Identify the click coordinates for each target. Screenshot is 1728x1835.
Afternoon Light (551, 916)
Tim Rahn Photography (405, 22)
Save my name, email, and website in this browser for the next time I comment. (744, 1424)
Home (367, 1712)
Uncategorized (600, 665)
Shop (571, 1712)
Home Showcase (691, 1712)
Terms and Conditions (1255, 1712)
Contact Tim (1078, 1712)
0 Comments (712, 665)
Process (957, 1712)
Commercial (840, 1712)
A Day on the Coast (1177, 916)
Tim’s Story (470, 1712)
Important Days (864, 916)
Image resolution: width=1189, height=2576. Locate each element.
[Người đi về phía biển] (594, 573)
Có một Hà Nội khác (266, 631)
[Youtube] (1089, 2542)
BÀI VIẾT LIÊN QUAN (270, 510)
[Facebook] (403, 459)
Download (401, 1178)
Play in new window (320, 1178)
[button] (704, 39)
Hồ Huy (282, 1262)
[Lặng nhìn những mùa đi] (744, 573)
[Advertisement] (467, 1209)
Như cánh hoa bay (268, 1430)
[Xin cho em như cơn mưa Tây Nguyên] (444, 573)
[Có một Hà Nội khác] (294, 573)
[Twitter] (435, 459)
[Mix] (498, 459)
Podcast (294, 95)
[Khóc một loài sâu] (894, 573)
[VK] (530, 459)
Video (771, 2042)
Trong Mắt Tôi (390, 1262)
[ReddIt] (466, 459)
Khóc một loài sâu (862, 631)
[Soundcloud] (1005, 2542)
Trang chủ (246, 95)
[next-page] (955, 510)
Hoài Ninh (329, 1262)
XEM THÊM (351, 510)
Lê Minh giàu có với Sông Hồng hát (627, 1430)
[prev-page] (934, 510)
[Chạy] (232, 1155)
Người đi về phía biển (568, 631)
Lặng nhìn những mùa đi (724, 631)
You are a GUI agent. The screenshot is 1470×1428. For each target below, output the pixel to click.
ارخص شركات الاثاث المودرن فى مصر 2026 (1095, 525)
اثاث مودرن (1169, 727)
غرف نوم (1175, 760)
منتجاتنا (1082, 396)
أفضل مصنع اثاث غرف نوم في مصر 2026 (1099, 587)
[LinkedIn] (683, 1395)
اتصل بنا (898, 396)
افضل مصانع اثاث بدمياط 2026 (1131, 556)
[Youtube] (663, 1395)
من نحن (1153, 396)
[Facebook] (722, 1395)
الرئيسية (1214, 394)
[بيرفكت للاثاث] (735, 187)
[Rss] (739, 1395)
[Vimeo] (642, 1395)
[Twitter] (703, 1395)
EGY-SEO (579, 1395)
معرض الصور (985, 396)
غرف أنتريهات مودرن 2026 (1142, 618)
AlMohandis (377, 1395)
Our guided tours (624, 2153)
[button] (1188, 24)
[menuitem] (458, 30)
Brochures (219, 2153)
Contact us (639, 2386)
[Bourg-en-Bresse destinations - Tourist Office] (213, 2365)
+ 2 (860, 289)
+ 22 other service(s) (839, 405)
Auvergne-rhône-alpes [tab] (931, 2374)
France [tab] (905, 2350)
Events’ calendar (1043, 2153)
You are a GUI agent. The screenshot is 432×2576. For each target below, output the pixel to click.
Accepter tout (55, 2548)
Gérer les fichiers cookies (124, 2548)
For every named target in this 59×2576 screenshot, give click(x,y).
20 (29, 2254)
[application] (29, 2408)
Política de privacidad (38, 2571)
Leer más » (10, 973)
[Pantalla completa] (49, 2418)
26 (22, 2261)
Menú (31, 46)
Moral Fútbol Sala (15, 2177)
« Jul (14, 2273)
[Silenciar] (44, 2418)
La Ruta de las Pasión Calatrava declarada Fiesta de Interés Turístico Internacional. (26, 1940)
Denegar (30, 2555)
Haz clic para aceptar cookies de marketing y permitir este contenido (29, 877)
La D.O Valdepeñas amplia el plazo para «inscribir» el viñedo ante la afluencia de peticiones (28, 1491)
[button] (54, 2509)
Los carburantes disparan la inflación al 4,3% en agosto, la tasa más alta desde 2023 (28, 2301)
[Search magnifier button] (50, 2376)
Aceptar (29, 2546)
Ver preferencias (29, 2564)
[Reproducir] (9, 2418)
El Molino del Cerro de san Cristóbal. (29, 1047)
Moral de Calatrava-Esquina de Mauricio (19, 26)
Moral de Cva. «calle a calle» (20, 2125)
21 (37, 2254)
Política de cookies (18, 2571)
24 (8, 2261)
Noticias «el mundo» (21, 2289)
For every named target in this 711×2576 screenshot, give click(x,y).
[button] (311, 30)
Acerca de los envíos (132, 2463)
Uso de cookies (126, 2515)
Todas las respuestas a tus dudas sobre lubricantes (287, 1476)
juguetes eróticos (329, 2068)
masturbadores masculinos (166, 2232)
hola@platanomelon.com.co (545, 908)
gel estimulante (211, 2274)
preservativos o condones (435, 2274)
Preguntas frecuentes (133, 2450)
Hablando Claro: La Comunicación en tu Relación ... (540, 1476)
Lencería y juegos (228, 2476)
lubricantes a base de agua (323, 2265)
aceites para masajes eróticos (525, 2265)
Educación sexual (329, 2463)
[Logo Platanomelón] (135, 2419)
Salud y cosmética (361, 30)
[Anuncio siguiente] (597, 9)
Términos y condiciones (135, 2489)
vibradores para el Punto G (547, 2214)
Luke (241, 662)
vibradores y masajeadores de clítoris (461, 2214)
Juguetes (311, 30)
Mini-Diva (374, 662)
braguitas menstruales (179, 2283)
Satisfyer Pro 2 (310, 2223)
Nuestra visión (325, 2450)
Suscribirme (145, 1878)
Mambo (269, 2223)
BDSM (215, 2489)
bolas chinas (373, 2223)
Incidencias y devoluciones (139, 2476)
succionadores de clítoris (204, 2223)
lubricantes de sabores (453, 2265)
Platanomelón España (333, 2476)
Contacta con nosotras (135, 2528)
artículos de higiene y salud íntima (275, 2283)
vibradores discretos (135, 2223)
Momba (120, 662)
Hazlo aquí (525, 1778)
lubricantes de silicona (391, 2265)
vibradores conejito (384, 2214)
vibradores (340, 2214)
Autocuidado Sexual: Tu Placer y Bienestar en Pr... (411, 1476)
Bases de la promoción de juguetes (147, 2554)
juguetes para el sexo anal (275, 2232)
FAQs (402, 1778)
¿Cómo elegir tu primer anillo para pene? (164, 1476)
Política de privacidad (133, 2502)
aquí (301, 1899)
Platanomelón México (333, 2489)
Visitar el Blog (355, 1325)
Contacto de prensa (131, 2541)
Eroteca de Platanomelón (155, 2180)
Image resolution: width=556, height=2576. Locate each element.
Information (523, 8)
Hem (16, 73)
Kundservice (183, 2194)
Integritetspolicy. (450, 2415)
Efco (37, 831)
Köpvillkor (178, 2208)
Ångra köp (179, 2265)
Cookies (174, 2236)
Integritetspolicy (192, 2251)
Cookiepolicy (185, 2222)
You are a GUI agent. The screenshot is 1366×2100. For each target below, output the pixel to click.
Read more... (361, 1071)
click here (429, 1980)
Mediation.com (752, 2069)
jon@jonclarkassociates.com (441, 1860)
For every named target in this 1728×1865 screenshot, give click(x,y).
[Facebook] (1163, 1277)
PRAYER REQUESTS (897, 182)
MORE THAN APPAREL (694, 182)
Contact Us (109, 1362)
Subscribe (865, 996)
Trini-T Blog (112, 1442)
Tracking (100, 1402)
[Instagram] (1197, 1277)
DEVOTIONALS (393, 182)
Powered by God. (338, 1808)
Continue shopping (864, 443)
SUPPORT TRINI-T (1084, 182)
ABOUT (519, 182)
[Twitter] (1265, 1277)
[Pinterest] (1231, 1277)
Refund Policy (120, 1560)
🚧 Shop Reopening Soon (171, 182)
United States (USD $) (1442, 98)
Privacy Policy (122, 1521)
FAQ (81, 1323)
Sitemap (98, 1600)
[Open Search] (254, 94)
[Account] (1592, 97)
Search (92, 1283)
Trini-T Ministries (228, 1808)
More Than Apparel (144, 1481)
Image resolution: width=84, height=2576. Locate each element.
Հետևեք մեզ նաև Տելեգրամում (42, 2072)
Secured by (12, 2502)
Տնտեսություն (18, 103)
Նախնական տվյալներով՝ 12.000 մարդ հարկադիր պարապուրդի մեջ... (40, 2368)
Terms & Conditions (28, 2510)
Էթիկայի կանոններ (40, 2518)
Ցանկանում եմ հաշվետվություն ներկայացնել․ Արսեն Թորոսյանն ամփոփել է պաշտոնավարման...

----

> **TASK INSTRUCTIONS**
The answer must be a verbatim transcription of the entries above, from the first line through the line that contains "Người đi về phía biển (568, 631)", and nothing more.

> **ANSWER TO THIS PROBLEM**
Identify the click coordinates for each target. Screenshot is 1728x1835.
Afternoon Light (551, 916)
Tim Rahn Photography (405, 22)
Save my name, email, and website in this browser for the next time I comment. (744, 1424)
Home (367, 1712)
Uncategorized (600, 665)
Shop (571, 1712)
Home Showcase (691, 1712)
Terms and Conditions (1255, 1712)
Contact Tim (1078, 1712)
0 Comments (712, 665)
Process (957, 1712)
Commercial (840, 1712)
A Day on the Coast (1177, 916)
Tim’s Story (470, 1712)
Important Days (864, 916)
Image resolution: width=1189, height=2576. Locate each element.
[Người đi về phía biển] (594, 573)
Có một Hà Nội khác (266, 631)
[Youtube] (1089, 2542)
BÀI VIẾT LIÊN QUAN (270, 510)
[Facebook] (403, 459)
Download (401, 1178)
Play in new window (320, 1178)
[button] (704, 39)
Hồ Huy (282, 1262)
[Lặng nhìn những mùa đi] (744, 573)
[Advertisement] (467, 1209)
Như cánh hoa bay (268, 1430)
[Xin cho em như cơn mưa Tây Nguyên] (444, 573)
[Có một Hà Nội khác] (294, 573)
[Twitter] (435, 459)
[Mix] (498, 459)
Podcast (294, 95)
[Khóc một loài sâu] (894, 573)
[VK] (530, 459)
Video (771, 2042)
Trong Mắt Tôi (390, 1262)
[ReddIt] (466, 459)
Khóc một loài sâu (862, 631)
[Soundcloud] (1005, 2542)
Trang chủ (246, 95)
[next-page] (955, 510)
Hoài Ninh (329, 1262)
XEM THÊM (351, 510)
Lê Minh giàu có với Sông Hồng hát (627, 1430)
[prev-page] (934, 510)
[Chạy] (232, 1155)
Người đi về phía biển (568, 631)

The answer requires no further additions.